→ **Text excerpt**:
------
Research article

Expression profiling of human renal carcinomas with functional taxonomic analysis

Michael A Gieseg¹ , Theresa Cody¹ , Michael Z Man¹ , Steven J Madore¹ , Mark A Rubin² and Eric P Kaldjian^1,2

¹Pfizer Global Research & Development, 2800 Plymouth Rd, Ann Arbor, Michigan 48105, USA

²Department of Pathology, University of Michigan Medical School, Ann Arbor, Michigan 48109, USA

author email corresponding author email

BMC Bioinformatics 2002, 3:26doi:10.1186/1471-2105-3-26

Published:	30 September 2002

Abstract

Background

Molecular characterization has contributed to the understanding of the inception, progression, treatment and prognosis of cancer. Nucleic acid array-based technologies extend molecular characterization of tumors to thousands of gene products. To effectively discriminate between tumor sub-types, reliable laboratory techniques and analytic methods are required.
------
[Saved data]
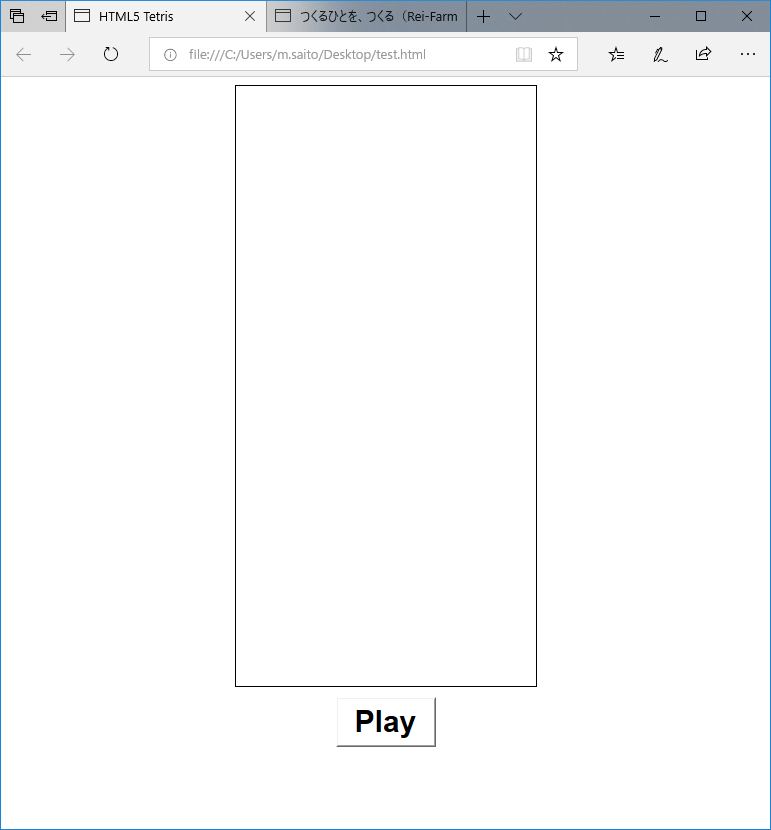Click the address bar showing test.html

pyautogui.click(x=340, y=54)
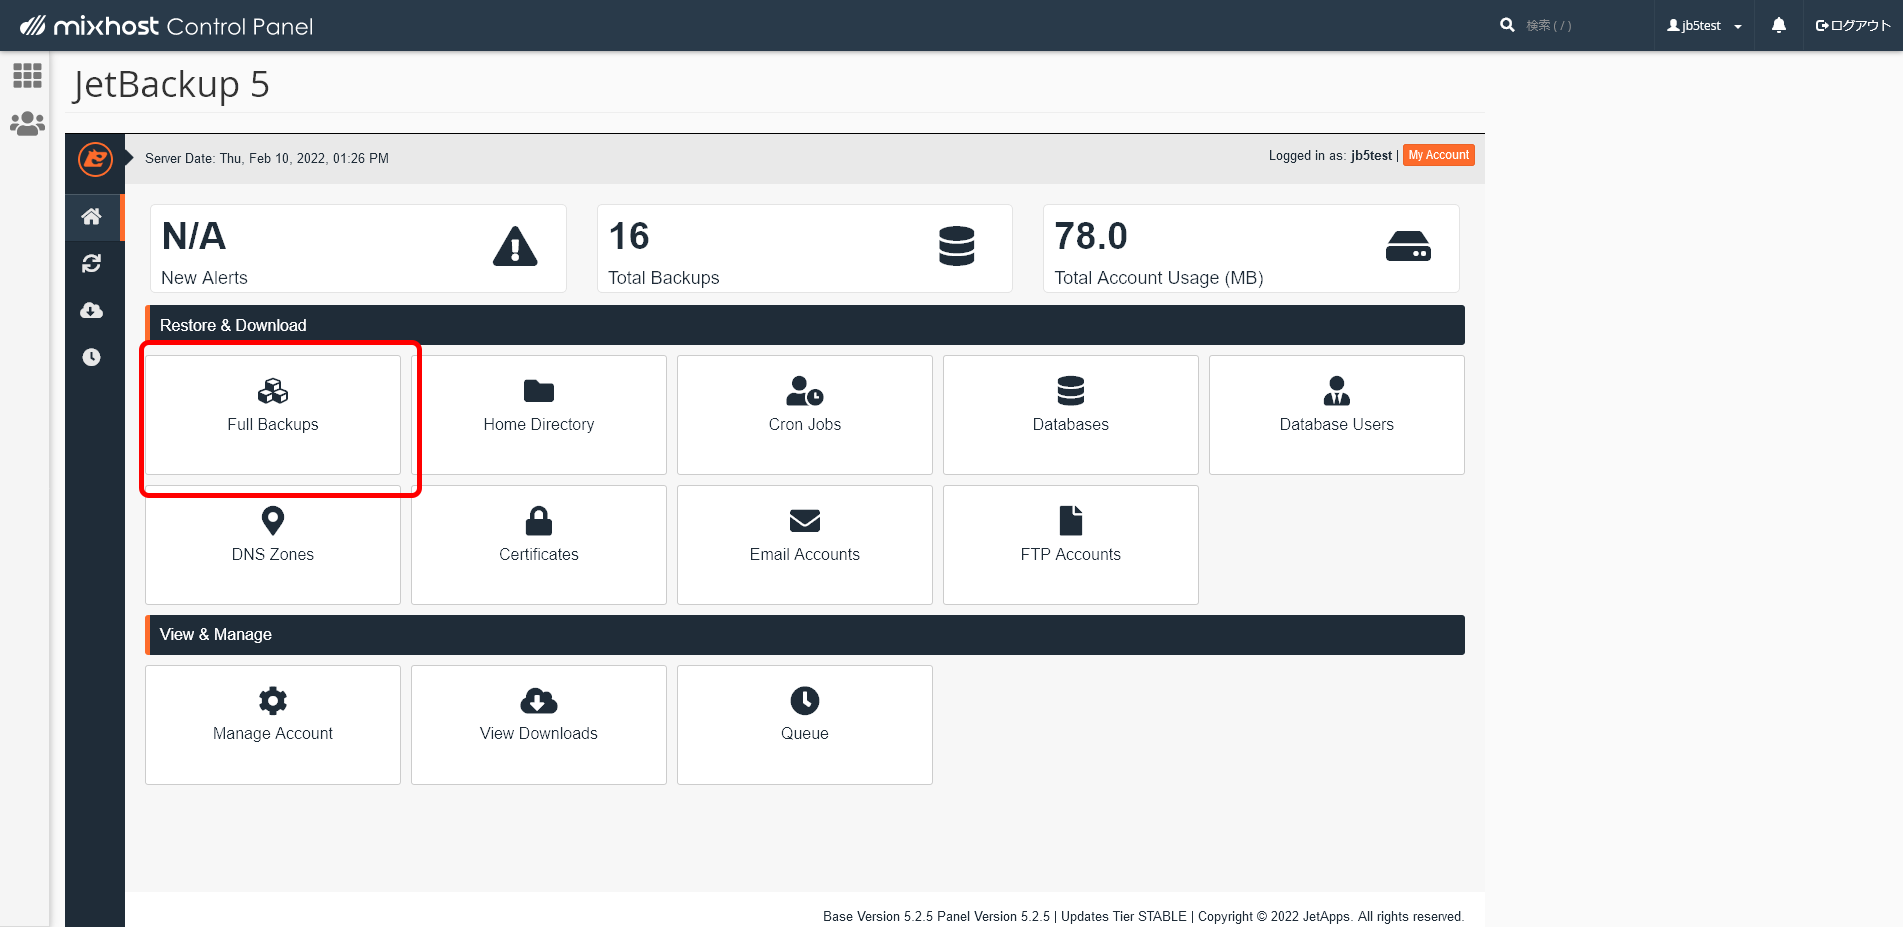Click the JetBackup logo icon
This screenshot has height=927, width=1903.
95,159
------
→ **Apply what you read**:
1 > On what date was the renal carcinoma article published?
2 > Quote the renal carcinoma article from "author email corresponding" up to and including "methods are required.".
You won't need the lines to do anything here.

→ **Answers to each task**:
1 > 30 September 2002

2 >
author email corresponding author email

BMC Bioinformatics 2002, 3:26doi:10.1186/1471-2105-3-26

Published:	30 September 2002

Abstract

Background

Molecular characterization has contributed to the understanding of the inception, progression, treatment and prognosis of cancer. Nucleic acid array-based technologies extend molecular characterization of tumors to thousands of gene products. To effectively discriminate between tumor sub-types, reliable laboratory techniques and analytic methods are required.